*** Opening of Records shown ***

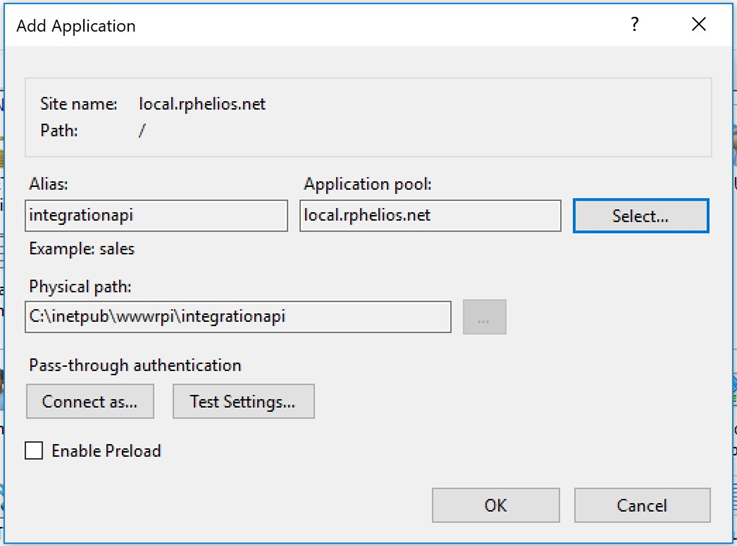
Task: Click the Physical path: label
Action: click(80, 287)
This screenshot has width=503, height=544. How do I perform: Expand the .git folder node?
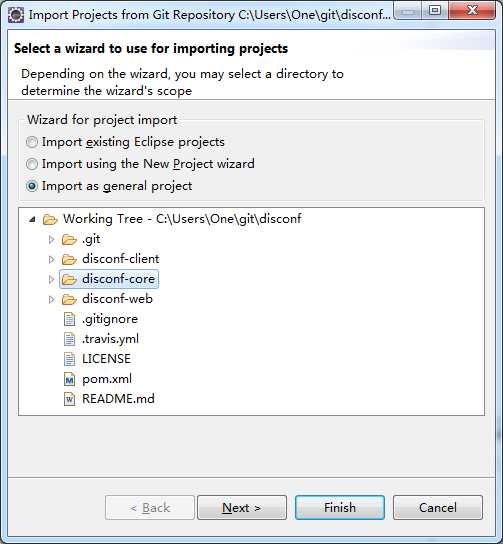pos(51,239)
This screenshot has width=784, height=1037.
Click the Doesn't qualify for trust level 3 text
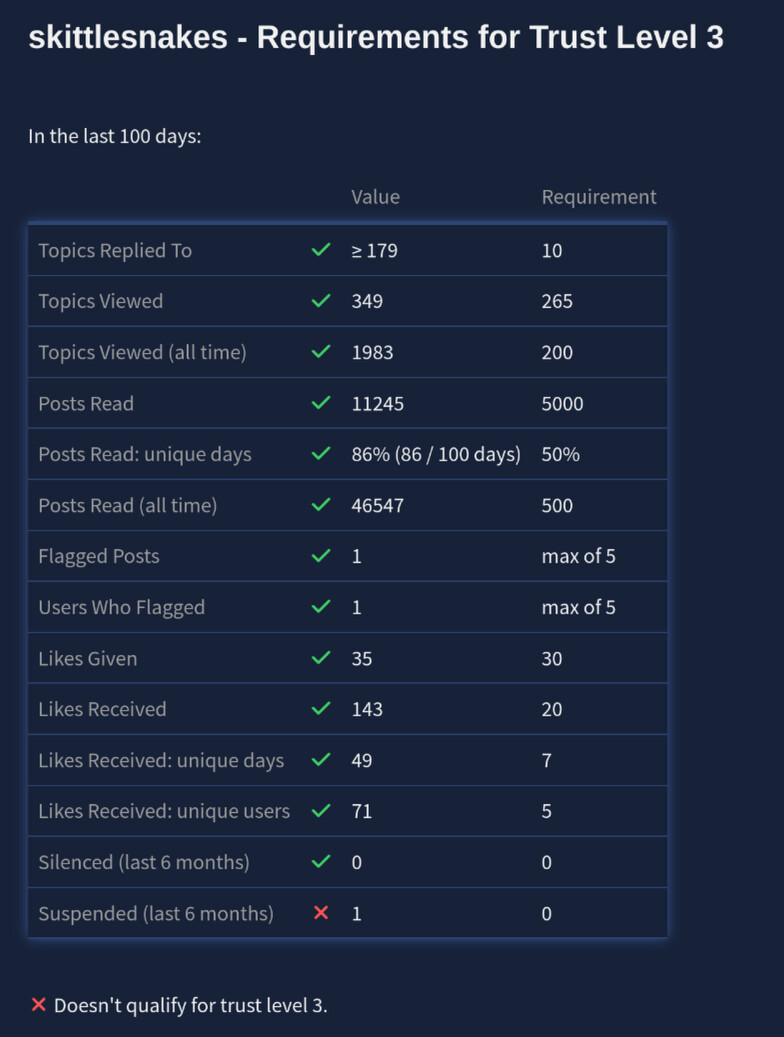point(191,1005)
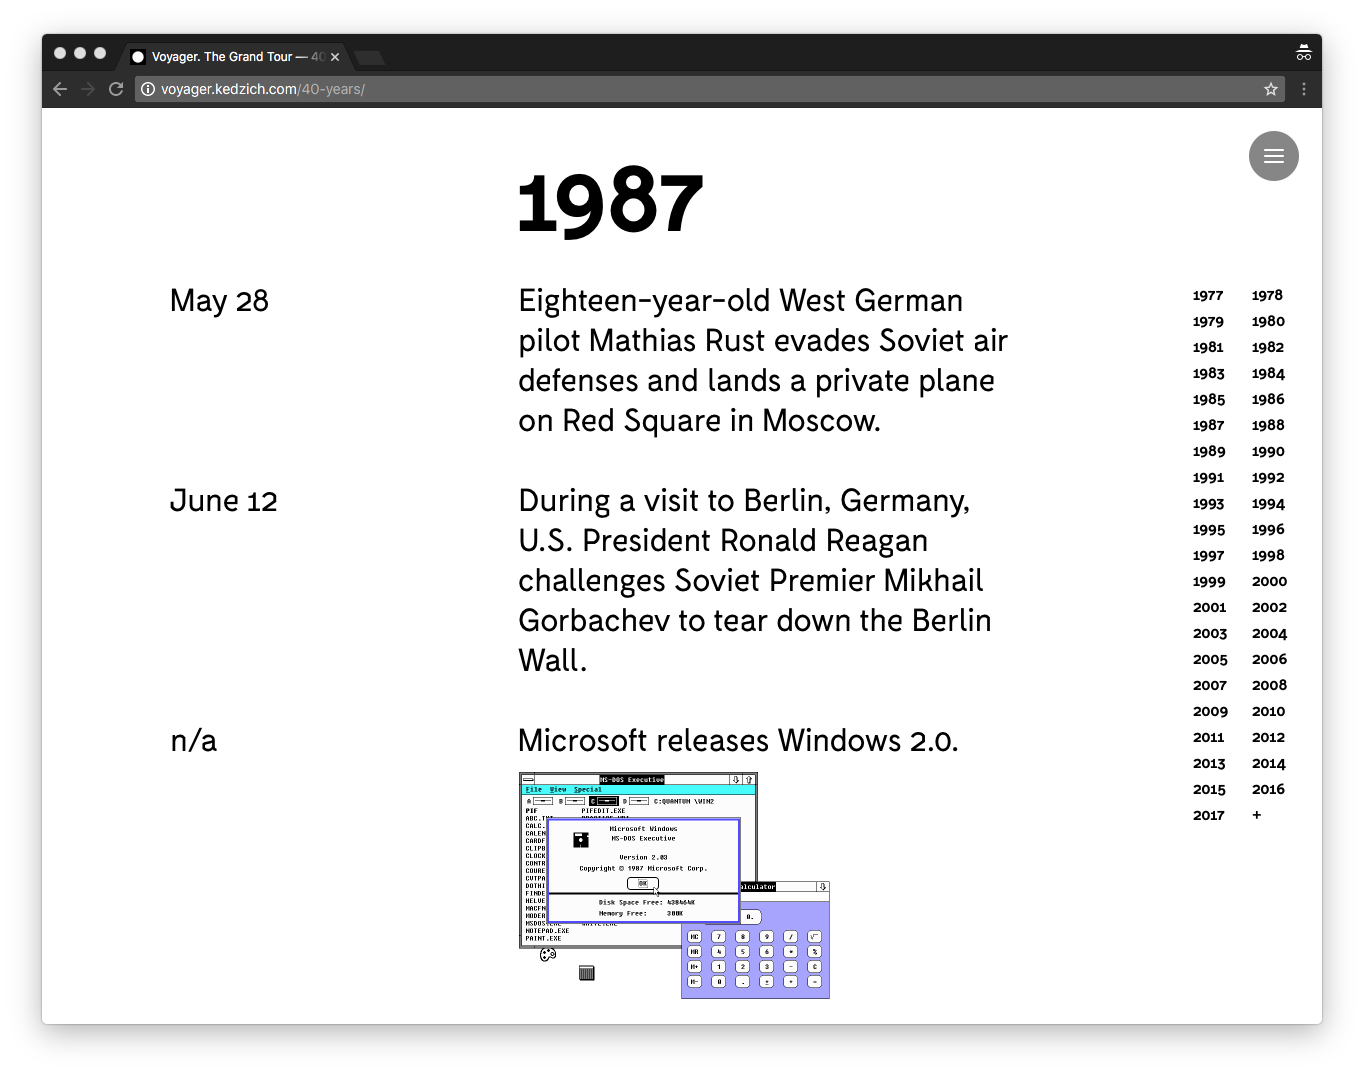Bookmark this page with the star icon

(1270, 89)
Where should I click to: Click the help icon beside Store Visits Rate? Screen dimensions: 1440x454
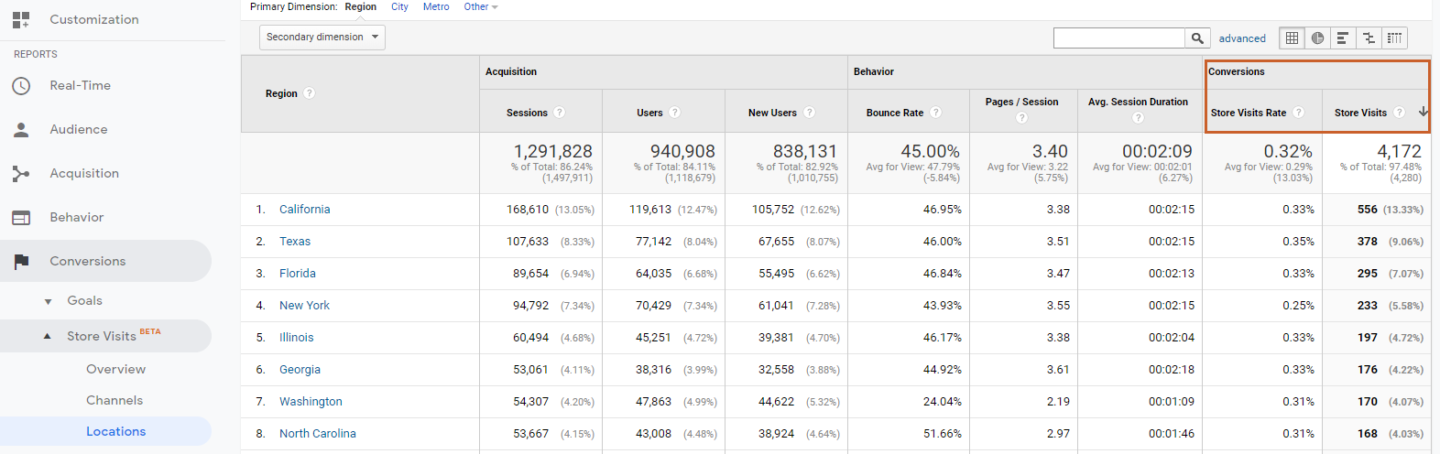tap(1299, 113)

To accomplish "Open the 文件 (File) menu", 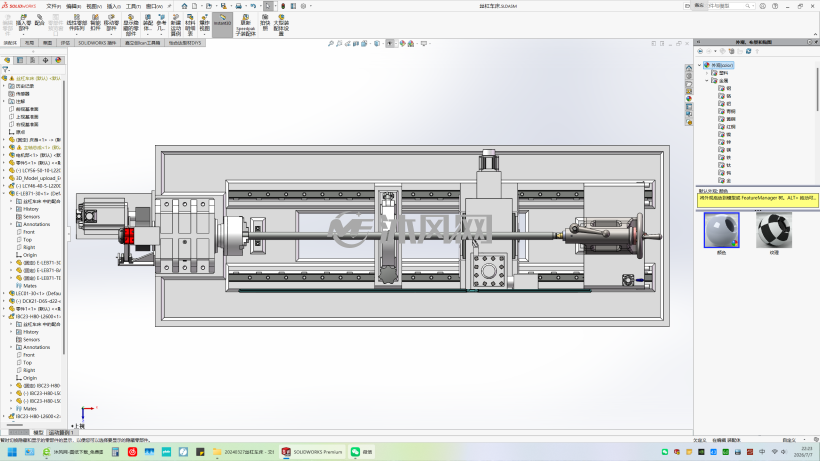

*** Close of Records shown ***

◆ **Work request**:
The exact lines from the one containing "This screenshot has width=503, height=544." through the end of the data are to be copied, with both ends kept and pictures left out.

◆ **Worked solution**:
This screenshot has width=503, height=544. How do I perform: Expand the .git folder node?
pos(51,239)
This screenshot has width=784, height=1037.
Click the Doesn't qualify for trust level 3 text
point(191,1005)
Bookmark this page with the star icon

(1270, 89)
Where should I click to: Click the help icon beside Store Visits Rate? Screen dimensions: 1440x454
tap(1299, 113)

To accomplish "Open the 文件 (File) menu", 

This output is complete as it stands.